Как комок снега, маленький и неприметный, катясь с горной вершины, превращается у её подножия в огромную лавину и погребает под собой целые дома, так и эти толки, возникшие утром, разрослись к вечеру до того, что просто погребли дома попа Чиры и попа Спиры! К ночи в том конце села, где продают из-под полы табак и где не считается грехом изувечить или даже убить податного инспектора, там, где в первую очередь разыскивают и чаще всего находят украденные в селе вещи, — в этом вот конце передавались в тот день вечером уже невероятные истории, даже сущие басни, притом с мельчайшими подробностями.
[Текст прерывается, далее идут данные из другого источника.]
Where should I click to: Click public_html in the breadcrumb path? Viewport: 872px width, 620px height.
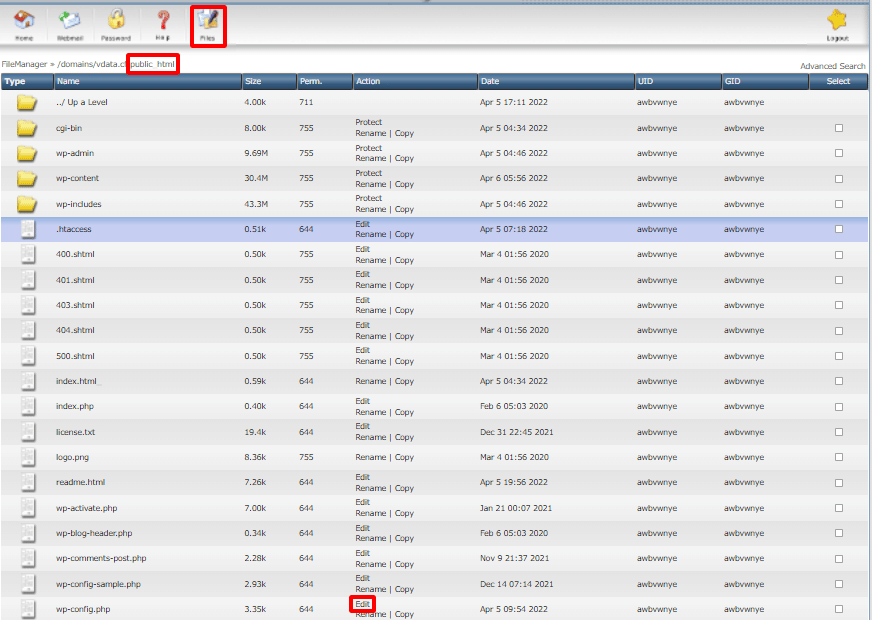point(153,64)
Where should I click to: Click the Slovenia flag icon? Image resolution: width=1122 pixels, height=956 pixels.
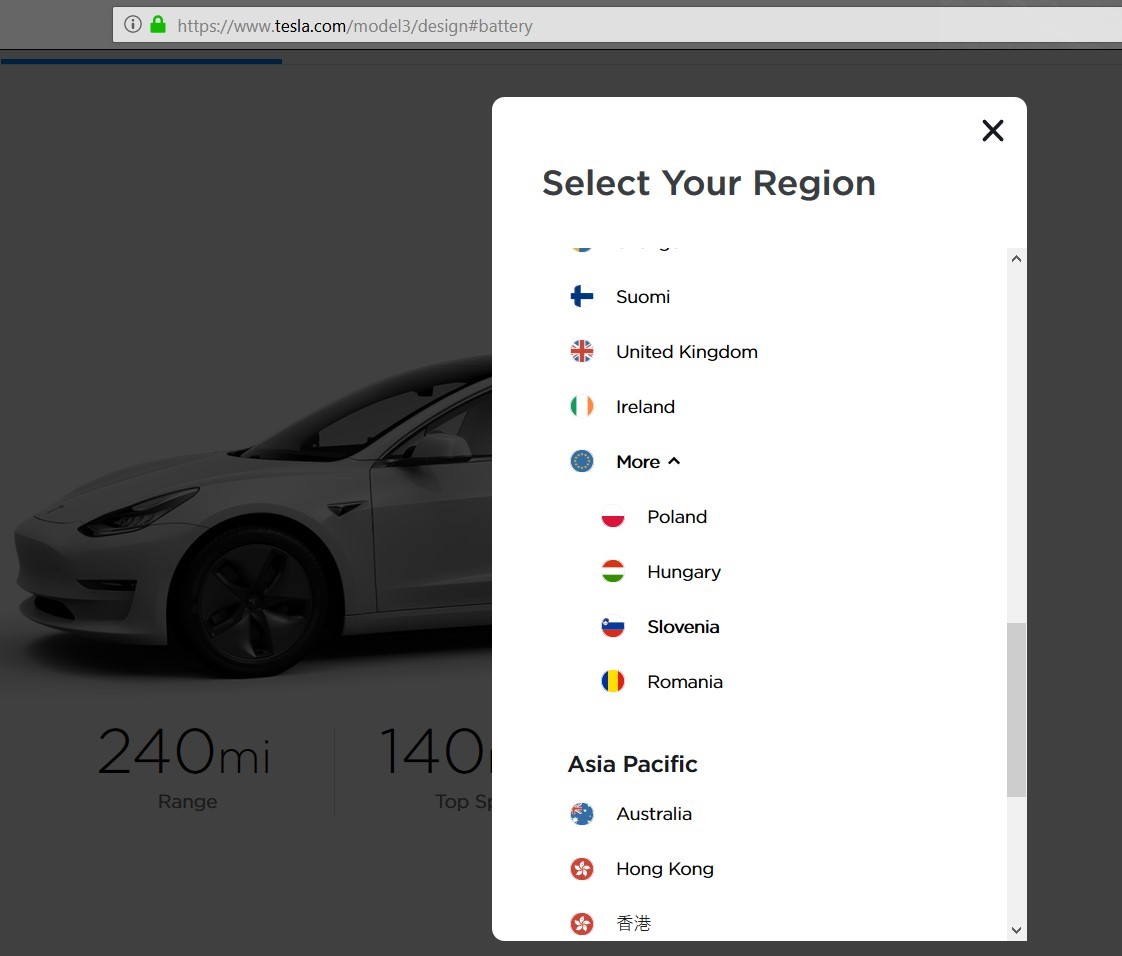click(613, 627)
Поэтому автору приходится ограничиться сообщениями вышеупомянутых дам, а все прочие, принесённые с сельской околицы, только отметить, ибо самым достоверным источником сведений о данном происшествии является пономарь Аркадий; источник же этот весьма скуден и преждевременно выдал бы автора. Он (то есть Аркадий) стоял у дверей и слушал, пока попы ссорились в комнате, но как только дело у них дошло до драки, он убежал на колокольню, дабы не очутиться в щекотливом положении свидетеля. Фама кружилась по селу со всеми своими прикрасами — ядрёная, грузная фама, тучная фама, тучнее, чем обе попадьи, взятые вместе.